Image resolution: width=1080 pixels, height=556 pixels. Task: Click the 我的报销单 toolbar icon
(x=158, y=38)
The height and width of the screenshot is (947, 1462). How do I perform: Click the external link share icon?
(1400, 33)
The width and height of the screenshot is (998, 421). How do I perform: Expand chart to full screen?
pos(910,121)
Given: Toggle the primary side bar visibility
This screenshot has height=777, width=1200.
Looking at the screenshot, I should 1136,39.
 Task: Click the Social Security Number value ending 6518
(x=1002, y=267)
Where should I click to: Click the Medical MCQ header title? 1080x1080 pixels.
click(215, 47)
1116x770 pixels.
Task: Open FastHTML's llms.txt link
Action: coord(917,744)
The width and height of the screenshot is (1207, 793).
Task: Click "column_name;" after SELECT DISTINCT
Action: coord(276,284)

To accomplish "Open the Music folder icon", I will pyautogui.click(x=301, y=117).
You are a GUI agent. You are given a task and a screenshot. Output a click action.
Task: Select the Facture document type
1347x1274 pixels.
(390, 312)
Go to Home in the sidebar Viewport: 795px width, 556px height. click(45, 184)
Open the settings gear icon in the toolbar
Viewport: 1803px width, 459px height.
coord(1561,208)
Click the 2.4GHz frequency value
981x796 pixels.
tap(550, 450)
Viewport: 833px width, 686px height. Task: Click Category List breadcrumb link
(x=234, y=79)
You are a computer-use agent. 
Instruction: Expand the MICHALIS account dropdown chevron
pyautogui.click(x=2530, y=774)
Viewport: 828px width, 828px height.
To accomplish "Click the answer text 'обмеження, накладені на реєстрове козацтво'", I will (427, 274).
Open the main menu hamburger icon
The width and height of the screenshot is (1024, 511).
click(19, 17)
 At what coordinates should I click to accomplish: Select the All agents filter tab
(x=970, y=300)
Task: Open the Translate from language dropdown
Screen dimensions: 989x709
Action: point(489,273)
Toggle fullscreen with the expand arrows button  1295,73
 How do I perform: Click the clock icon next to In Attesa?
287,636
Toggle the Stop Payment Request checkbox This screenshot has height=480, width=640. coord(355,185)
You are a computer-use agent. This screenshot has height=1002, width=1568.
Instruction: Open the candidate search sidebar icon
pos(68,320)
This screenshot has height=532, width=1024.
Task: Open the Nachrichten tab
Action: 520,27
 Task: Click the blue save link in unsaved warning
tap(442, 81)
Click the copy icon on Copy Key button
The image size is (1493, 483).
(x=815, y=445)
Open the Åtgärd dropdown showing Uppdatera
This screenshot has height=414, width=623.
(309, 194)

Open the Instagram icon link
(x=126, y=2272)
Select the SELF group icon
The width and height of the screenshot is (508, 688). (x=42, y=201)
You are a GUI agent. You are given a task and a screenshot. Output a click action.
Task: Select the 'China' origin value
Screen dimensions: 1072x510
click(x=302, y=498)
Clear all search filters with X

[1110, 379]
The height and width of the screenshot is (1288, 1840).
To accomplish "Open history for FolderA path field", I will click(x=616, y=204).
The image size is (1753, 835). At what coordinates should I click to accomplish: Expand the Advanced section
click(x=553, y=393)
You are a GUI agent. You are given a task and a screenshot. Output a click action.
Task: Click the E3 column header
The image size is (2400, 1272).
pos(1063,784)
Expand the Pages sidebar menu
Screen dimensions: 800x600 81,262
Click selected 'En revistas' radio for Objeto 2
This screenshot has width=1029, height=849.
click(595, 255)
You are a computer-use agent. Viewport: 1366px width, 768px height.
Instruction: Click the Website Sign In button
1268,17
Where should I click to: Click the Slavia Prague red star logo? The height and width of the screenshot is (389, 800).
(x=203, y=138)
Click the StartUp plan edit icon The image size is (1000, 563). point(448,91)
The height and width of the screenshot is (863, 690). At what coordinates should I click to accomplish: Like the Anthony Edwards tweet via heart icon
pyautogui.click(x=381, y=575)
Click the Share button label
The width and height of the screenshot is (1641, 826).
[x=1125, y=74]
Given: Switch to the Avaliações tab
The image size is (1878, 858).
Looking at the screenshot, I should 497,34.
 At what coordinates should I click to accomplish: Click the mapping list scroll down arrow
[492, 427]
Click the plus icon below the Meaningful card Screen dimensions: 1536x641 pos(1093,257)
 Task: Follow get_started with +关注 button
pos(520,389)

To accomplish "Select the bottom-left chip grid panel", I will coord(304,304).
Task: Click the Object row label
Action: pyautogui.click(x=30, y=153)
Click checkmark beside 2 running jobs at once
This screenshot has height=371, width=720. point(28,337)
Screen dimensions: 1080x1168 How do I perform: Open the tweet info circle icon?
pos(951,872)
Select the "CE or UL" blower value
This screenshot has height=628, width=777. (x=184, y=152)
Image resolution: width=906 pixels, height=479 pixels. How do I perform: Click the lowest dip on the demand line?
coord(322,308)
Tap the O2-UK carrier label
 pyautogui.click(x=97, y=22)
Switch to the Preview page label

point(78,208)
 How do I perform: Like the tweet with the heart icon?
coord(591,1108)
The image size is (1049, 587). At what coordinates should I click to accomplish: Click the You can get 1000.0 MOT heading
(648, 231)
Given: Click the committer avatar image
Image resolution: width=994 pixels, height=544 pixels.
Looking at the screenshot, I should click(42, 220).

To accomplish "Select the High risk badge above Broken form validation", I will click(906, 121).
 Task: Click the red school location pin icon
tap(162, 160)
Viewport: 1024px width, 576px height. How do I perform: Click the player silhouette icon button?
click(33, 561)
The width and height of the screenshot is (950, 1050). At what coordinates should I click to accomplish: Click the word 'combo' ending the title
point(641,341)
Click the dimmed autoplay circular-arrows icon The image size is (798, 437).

_The task_
The answer is a single number, the count of lines in the records that contain the string "arrows".

_Response below_
2